3.17.15 Quesitos (Puerto Rican Cheese Pastries)
We’ve returned from our adventures in Puerto Rico, and what a trip it was! We spent the first half of the trip in San Juan, exploring Old San Juan and spending a lot of time at the beach near our casita in Ocean Park. The second half of our trip was spent on the island of Vieques, located about 7 miles off the eastern coast of PR. We rented a Jeep, drove over backroads to hidden beaches, hiked, and even did some night kayaking in the island’s bioluminescent bay.
In both locations, we stayed in places we found on Airbnb that had kitchens, because I knew that being on vacation was not going to stop me from wanting to do some serious cooking. Between the farmer’s markets, fruit stands, colmados, and grocery stores, I was well stocked, and ended up making some pretty fantastic food, including cheese and guava breakfast sandwiches, black beans and rice, huevos rancheros, and black bean avocado tacos.
Of course, I didn’t cook too much; we obviously had to go out and sample the local fare as well. It was, of course, pretty fantastic. Mofongo, plantain tamales, roasted pork, fish tacos, fresh coconut juice from roadside stands - it was all delicious.

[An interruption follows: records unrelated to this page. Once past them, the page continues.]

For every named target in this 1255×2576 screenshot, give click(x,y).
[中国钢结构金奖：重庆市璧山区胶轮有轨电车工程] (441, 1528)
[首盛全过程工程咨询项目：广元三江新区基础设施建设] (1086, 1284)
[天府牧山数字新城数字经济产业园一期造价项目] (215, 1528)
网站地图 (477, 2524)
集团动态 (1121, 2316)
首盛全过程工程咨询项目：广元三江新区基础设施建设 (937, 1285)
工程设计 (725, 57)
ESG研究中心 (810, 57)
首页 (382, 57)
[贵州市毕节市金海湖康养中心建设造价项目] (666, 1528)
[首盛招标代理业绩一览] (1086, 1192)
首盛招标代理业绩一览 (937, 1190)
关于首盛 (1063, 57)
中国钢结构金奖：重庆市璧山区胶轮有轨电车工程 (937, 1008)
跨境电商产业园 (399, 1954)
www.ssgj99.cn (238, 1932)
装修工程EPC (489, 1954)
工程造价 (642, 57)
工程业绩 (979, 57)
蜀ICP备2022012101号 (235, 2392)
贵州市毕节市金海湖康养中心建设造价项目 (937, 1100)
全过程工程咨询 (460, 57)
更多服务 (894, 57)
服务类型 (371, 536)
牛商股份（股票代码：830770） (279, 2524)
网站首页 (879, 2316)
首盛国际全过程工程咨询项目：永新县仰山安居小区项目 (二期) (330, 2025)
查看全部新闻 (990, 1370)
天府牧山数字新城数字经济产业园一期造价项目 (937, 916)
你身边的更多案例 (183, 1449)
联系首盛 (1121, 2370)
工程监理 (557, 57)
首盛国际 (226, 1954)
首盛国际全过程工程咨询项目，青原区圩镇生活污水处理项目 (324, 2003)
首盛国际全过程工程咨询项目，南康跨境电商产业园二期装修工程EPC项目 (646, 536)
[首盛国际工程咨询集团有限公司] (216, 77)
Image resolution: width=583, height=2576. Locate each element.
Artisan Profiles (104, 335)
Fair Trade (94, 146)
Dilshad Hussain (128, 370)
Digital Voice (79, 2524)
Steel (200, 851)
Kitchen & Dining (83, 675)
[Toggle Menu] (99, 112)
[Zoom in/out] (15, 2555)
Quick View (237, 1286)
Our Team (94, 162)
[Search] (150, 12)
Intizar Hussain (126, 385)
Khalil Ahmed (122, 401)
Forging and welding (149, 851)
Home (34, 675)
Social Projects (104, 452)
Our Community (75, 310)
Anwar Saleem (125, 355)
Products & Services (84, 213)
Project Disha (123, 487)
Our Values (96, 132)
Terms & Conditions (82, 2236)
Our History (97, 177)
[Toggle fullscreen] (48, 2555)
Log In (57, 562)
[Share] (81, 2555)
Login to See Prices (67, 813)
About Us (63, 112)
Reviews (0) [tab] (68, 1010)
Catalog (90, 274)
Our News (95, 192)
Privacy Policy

Yes, we ate a lot of awesome food on our trip, but one of my favorite things would probably have to be the quesitos. We stumbled upon this delicious treat almost by accident on our first morning in San Juan when we ventured to the local panaderia for some breakfast. I’m always a fan of bakeries, and the one we visited (Kasalta) did not disappoint. Cases and cases of pastries, breads, sandwiches, cakes and other baked goods stretched the length of the store. How was I to choose? In the end, I chose something at random, and as luck would have it, it turned out to be a quesito.
A quesito is a sweet Puerto Rican pastry which, as the name implies, is filled with cheese. And as a Wisconsinite, I am always, always down for some cheese. It’s deliciously simple - sweetened cream cheese, wrapped in a twist of pastry, with a sweet crunchy exterior. Washed down with a steaming hot cortado (espresso with milk), it was breakfast perfection. I knew immediately that I would be making some of my own quesitos when we returned home. And as you can see, I did. You probably should too.
I made the standard plain cheese quesitos I fell in love with in PR, but these would be amazing with fruit preserves added to the filling as well.
- 8 oz cream cheese, softened
- ¼ cup sugar, divided
- 1 1-lb package frozen puff pastry, thawed (you should have two sheets of pastry)
- 1 egg
1. Preheat oven to 400 degrees and line 2 baking sheets with parchment paper.
2. In a bowl, combine the cream cheese and 2 Tbsp sugar until well combined. (Note: I like my quesitos a bit less sweet, but if you are a sweet tooth, you may want to add an extra Tbsp of sugar in this step)
3. Take one puff pastry sheet, and roll out on a well-floured surface until you have a 14” x 10” rectangle. Cut rectangle in half crosswise and lengthwise to form 4 equal 7” x 5” rectangles of dough. Place one eighth of the cream cheese mixture on each rectangle, about 2” in from the lower left-hand corner. Spread cream cheese mixture diagonally towards the upper left-hand corner, leaving a little space near the edges of the dough (see picture above for how this should look).
4. For each dough rectangle, fold the lower left-hand corner over the cream cheese mixture, then fold in sides and continue to wrap until filling is completely encased in pastry. Place, seam side down, on prepared baking sheet.
5. Repeat steps 3 and 4 for the remaining pastry sheet and cheese filling.
6. Whisk together the egg and 2 Tbsp sugar until completely combined. Use a pastry brush to brush egg mixture over the tops of the rolled pastries, making sure to cover them completely.
7. Bake quesitos at 400 degrees until puffed, dark golden, and shiny, about 15-20 minutes. Serve warm.